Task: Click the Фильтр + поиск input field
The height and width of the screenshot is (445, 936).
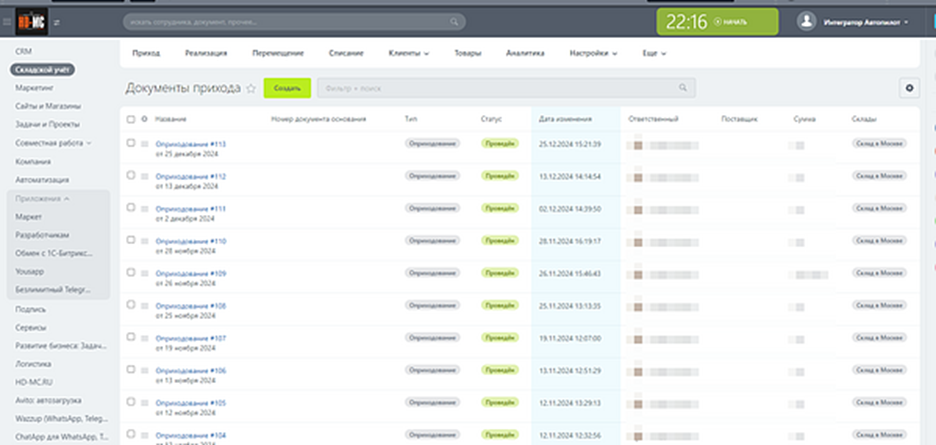Action: tap(495, 88)
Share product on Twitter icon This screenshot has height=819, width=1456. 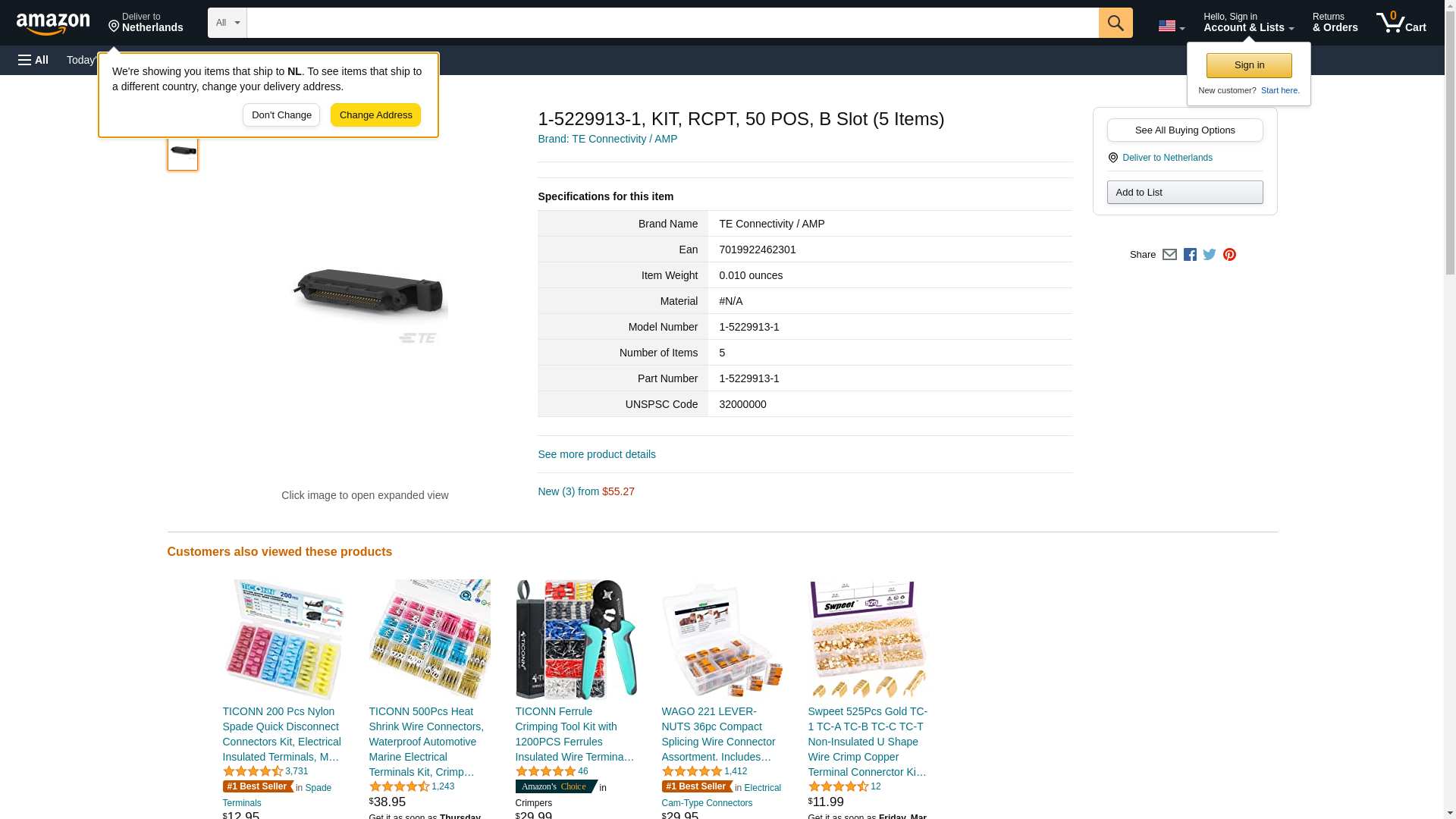pos(1210,255)
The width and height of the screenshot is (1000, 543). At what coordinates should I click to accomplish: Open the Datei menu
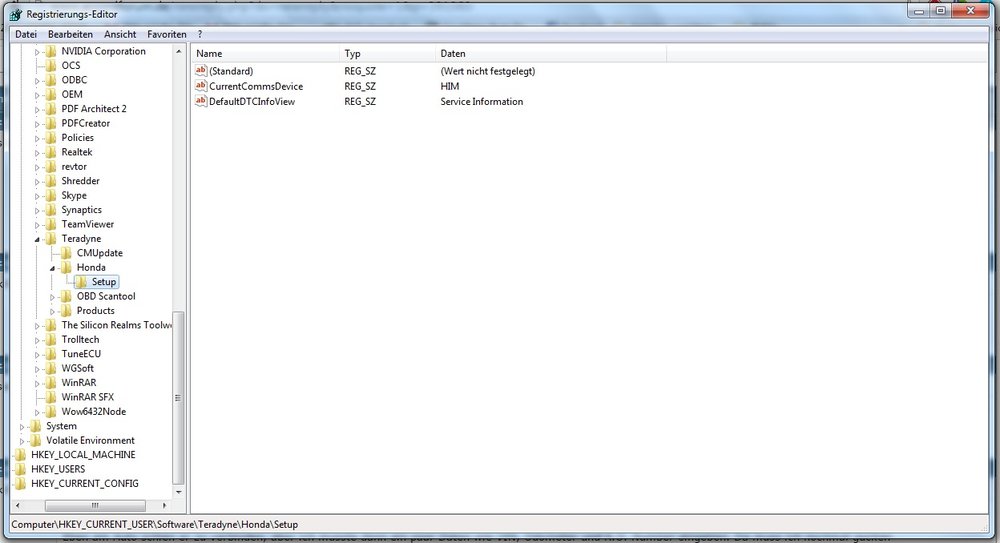tap(25, 34)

______________________________

» WHAT TO PRODUCE
With the pictures left out, copy exactly the lines from the one containing "The width and" through the final line of the records above, both included.

» WRITTEN ANSWER
The width and height of the screenshot is (1000, 543). At what coordinates should I click to accomplish: Open the Datei menu
tap(25, 34)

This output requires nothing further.